Have you traveled to many interesting places around the world?
After graduating in 1987 from law school, a girlfriend and I bought a round–the–world plane ticket. Our first stop was Delhi. This was a huge shock because the only place I had ever visited outside of France before this was New York!
When was your first trip to Indonesia?
During that trip around the world, we stopped in Jakarta right after Bangkok. I had no idea what the country had to offer, but I remember being really impressed by its diversity during a long ferry trip we took from Surabaya to Kalimantan.
What’s the most exotic destination you’ve visited in the country?
The most exciting was Banjarmasin and visiting a Dayak longhouse 20 years ago on our first visit to Indonesia. I was also quite impressed by the different colored lakes of the Kelimutu volcano in Flores.

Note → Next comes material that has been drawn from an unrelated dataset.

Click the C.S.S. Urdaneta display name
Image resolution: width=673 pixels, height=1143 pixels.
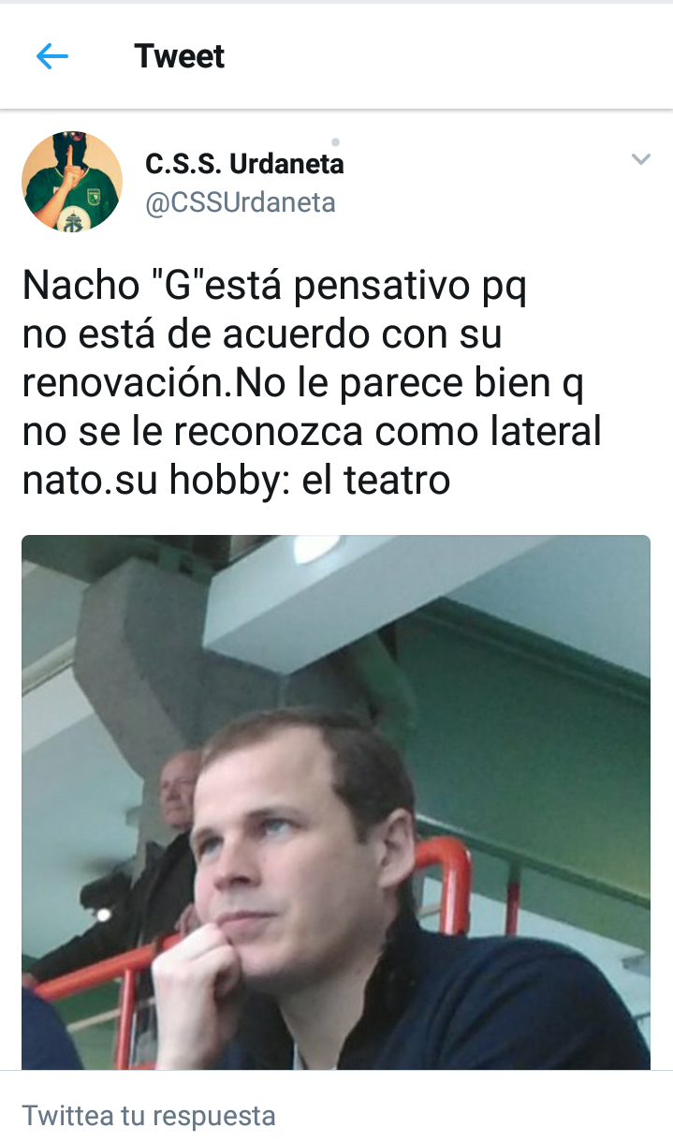pyautogui.click(x=244, y=164)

Why did you decide to write a book about Bali?
I decided to write My Life in Bali more than 8 years ago. A strong motivation was to achieve a deeper understanding of the culture of the island and to be able to feel closer to the Balinese people.

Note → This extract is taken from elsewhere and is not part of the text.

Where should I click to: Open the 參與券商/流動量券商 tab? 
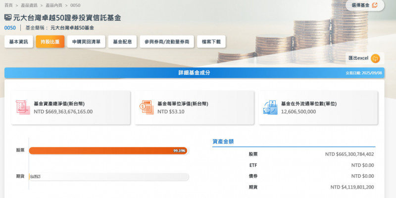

Did you research first-hand or did you use second-hand sources?
I tried to research first hand but very often I had to search in books for the answers. Most of the Balinese were surprised at my questions. I then met Made Suradiya. The connection between us was great from the start. He loved the idea and was really enthusiastic. Whenever he did not know the answer to a specific question, he’d ask his friends, relatives, religious specialists or university teachers. Sadly, soon after we met Made became sick and died before the book was finished. At least I had a chance to show him the first 35 or so drawings. Two excellent books which helped me in my research I can recommend to anyone who desires a deeper understanding of Balinese culture: the two volume set Bali: Sekala and Niskala by Fred B. Eiseman and The Art and Culture of Bali Urs Ramseyer.

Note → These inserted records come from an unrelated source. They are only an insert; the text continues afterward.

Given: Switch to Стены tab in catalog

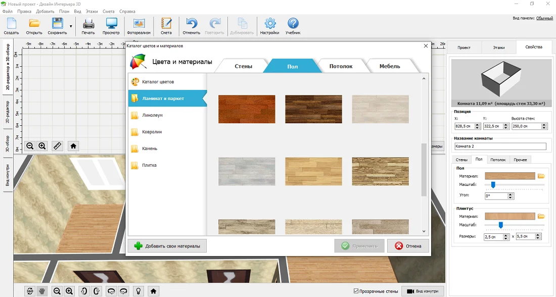Looking at the screenshot, I should tap(243, 66).
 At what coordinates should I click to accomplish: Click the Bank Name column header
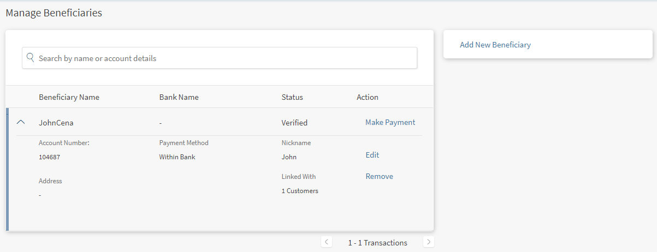[179, 97]
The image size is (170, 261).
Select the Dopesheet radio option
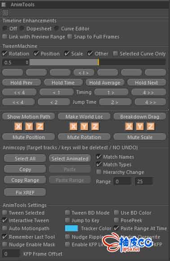point(22,29)
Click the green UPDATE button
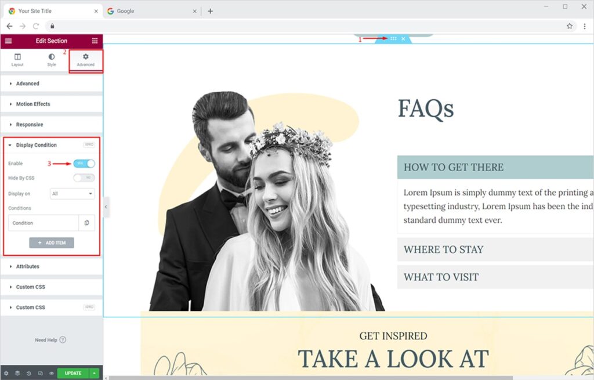This screenshot has height=380, width=594. (x=73, y=373)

How does My Life in Bali stand out from all the other personal accounts of foreigners living in Bali over the years?
I would say that the purpose of the book is different as the text does not relate to any personal experiences. The book’s main purpose was to create a bridge between the occidental and Balinese cultures so that visitors would appreciate and hopefully share the respect that this extraordinary culture has inspired in me.
Has your life been changed in any way since the publication of the book?
We wanted to experience Europe again, so I moved to Belgium with my family right after My Life in Bali was published. The book was a way to say goodbye to Bali.
What do you think are the most serious issues facing the Balinese today?
In my opinion, the most serious issue facing Bali is pollution. The rivers are in such a terrible state. Something must really be done about this state of affairs not only because it is a necessity for the island’s eco-system but also because all the environmental degradation is causing an emergency. When I walk along the beach during the rainy season, I feel so ashamed. When visitors arrive from the other side of the world, after such an exhausting flight, they find themselves swimming in filthy water with plastic bottles and garbage. Even the warm and wonderful hospitality of the Balinese cannot really help if the situation is as dire as this. After the Bali bomb, we all know only too well how much the Balinese economy and people are dependent upon tourism. We also must protect the scenery. Visitors come to Bali because Bali is not Hawaii, so when I hear of the proposal to build a long highway following the whole southern coast I am really filled with dread.
Has the island changed much since you lived here 12 years ago?
Yes, of course. In some ways, such as better hospitals, roads, and telecommunications, you could say that Bali has changed for the better. But in other aspects, such as the creeping urbanism, the burgeoning housing estates, the new sunset road, the island has changed for the worse. A lot of the new construction is not in harmony with the environment and this is damaging to Bali’s image. On the other hand, I don’t think the Balinese have changed so deeply. Although they bring their hand phones to the temple and ceremonies and have integrated and adapted to the modern world, tradition is still very crucial in Balinese life, serving as the foundation of their society and value system.
Do you have any future plans?
None beyond first giving birth to my fourth daughter within a few weeks!